A referência a agitar (ou pisar) os pés provavelmente se refere a um específico contexto histórico. Há relatos de que na época da revelação as mulheres de má reputação usavam tornozeleiras que faziam barulho quando andavam. Aparentemente, era uma forma de anunciar seus serviços. Se tal relato é mesmo histórico ou não, a referência à agitação de pés e a não revelar os atributos diz respeito a modéstia e a não trazer atenção indesejada para si.

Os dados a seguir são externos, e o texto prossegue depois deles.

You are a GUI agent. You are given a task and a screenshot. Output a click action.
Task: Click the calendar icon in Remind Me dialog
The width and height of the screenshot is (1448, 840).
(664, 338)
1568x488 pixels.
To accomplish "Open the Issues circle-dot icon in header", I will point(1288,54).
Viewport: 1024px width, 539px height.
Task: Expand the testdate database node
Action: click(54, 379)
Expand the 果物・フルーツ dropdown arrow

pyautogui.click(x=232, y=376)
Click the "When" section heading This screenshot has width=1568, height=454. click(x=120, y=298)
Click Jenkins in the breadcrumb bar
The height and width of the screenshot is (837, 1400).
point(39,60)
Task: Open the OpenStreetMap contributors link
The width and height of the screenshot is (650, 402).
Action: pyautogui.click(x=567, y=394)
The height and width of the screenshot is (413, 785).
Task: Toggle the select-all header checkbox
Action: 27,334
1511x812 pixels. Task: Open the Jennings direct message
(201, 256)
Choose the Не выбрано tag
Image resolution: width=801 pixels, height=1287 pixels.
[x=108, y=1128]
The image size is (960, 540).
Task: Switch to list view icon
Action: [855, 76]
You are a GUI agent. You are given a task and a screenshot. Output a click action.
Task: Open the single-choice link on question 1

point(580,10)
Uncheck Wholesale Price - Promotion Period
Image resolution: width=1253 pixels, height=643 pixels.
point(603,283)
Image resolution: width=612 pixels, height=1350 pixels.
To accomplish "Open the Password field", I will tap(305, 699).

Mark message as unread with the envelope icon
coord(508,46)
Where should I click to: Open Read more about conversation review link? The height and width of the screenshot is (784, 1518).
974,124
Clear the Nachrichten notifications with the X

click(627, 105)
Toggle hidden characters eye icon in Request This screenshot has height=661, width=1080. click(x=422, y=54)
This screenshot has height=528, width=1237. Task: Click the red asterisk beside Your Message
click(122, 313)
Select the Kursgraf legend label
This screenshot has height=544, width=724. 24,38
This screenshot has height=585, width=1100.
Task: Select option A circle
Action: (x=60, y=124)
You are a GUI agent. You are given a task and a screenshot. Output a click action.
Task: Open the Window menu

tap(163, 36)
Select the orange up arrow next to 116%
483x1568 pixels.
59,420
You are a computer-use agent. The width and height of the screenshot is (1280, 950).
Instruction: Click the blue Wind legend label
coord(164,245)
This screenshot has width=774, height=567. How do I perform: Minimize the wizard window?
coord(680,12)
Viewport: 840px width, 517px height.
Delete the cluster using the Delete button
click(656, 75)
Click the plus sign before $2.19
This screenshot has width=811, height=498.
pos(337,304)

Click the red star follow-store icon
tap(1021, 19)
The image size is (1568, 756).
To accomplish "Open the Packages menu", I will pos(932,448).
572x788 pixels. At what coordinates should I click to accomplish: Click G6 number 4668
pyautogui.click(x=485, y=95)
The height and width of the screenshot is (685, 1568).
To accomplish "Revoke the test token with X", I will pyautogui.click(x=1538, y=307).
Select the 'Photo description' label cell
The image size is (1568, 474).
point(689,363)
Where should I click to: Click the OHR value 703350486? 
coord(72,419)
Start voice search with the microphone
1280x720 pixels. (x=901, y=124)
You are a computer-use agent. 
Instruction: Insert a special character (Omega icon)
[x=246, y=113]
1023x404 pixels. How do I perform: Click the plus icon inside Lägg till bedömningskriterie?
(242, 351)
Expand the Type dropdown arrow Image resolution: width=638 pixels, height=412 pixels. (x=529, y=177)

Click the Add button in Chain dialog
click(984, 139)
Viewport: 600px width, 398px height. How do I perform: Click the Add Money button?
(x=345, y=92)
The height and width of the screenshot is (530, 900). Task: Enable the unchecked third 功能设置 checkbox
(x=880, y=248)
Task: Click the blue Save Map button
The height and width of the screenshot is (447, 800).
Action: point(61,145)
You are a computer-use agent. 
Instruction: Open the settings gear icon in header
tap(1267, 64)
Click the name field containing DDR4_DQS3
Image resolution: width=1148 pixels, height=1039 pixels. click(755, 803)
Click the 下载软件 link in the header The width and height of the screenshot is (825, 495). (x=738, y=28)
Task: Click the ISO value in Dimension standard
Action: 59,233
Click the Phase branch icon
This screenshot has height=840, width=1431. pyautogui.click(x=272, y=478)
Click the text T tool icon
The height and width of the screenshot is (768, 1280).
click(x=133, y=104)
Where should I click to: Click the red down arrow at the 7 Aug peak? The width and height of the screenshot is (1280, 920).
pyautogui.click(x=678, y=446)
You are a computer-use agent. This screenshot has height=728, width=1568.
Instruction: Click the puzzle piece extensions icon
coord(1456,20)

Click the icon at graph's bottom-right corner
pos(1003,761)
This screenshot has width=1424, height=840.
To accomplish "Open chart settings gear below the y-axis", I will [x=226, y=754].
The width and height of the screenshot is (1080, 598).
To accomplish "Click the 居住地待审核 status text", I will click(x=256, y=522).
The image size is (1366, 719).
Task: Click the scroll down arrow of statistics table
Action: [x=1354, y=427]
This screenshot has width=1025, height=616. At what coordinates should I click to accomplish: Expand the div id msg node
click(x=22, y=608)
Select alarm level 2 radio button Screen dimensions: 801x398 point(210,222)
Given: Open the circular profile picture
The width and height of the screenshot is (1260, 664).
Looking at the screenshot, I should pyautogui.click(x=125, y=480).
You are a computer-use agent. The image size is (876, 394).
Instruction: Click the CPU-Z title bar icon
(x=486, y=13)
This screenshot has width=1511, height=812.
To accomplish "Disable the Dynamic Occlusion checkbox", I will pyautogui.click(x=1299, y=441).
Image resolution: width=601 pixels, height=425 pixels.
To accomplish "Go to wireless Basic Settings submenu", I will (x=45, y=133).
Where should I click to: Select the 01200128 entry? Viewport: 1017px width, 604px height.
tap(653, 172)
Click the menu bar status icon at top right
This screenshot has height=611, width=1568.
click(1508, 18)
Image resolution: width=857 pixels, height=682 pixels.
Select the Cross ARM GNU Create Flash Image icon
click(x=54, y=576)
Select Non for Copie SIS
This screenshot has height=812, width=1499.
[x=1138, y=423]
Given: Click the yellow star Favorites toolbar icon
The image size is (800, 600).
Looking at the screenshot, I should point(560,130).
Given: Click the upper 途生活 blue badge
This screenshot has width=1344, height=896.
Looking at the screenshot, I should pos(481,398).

A maioria dos estudiosos contemporâneos NÃO DISTINGUEM entre o tema do 'awrah (partes do corpo que devem ser cobertas) e zīnah. Em outras palavras, eles entendem que zīnah é igual ou a mesma que coisa que expor partes privadas e que 'awrah é idêntico a zīnah. A palavra zīnah é mencionada no Corão em dois contexto relevantes: 24:31 e 24:58- em ambos momentos isso denota algo privado ou íntimo. Na literatura dos ahadith, o termo 'awrah se refere a algo que é pessoal e que deve ser mantido em segredo ou escondido. Há um hadith que descreve as mulheres em geral como ʿawrah; a autenticidade, conotação e contexto desse hadith requereria uma longa discussão. Na literatura da jurisprudência, ʿawrah se refere a partes privadas que devem estar cobertas e não reveladas. Como mencionado, os estudiosos contemporâneos costumam não diferenciar entre ʿawrah e zīnah. Em outras palavras, eles leem a referência corânica a zīnah como uma referência a ʿawrah das mulheres perante homens estranhos. Essa omissão é injustificada. Zīnah é o que alguém, homem ou mulher, utiliza para se adornar ou deixa à vista para atrair atenção. Em minha opinião está claro que o que é considerado zīnah, isto é, os ornamentos, é uma questão de ética aplicada- ou seja, é diferente conforme o local e a época. O que é considerado imoral em alguma parte da África pode ser considerado totalmente diferente na Mongólia. Em essência, o Corão aconselha contra a falta de modéstia quanto à aparência física. Não há evidência de que mostrar o cabelo seja por definição parte do zīnah [ornamento] de uma mulher. Dependendo do lugar e do contexto, uma mulher pode estar sendo modesta justamente por não cobrir o cabelo, e a recíproca é verdadeira. Uma mulher pode cobrir o cabelo mas ainda assim não ser modesta, por estar mostrando seu zīnah (ornamentos). Em muitos sentidos, para mim está claro que o Corão repete e reafirma um antigo comando bíblico de baixar os olhos, ser modesto/a, e de evitar exibicionismo e vaidade.

Quanto ao segundo versículo, a terminologia em árabe é baixar o jilbāb (vestuário exterior) e cobrir as partes baixas do corpo. O jilbāb é qualquer vestimenta utilizada por homens ou mulheres que cubra partes não especificadas do corpo (o tradutor Abdel Haleem corretamente aponta que a expressão utilizada no Corão significa "descer" a vestimenta [isto é, cobrir as partes baixas do corpo], e não "enrolá-la" como outros tradutores dizem). O contexto desse verso indica que a revelação corânica se dirige a um específico problema social da época. Isso fica claro no versículo seguinte. Como se vê em 33:60, há uma advertência contra os homens que causam problemas (ou seja, os molestadores e assediadores), no sentido de que se os hipócritas, pervertidos e propagadores de boatos de Medina não se emendarem poderão ser expulsos da cidade.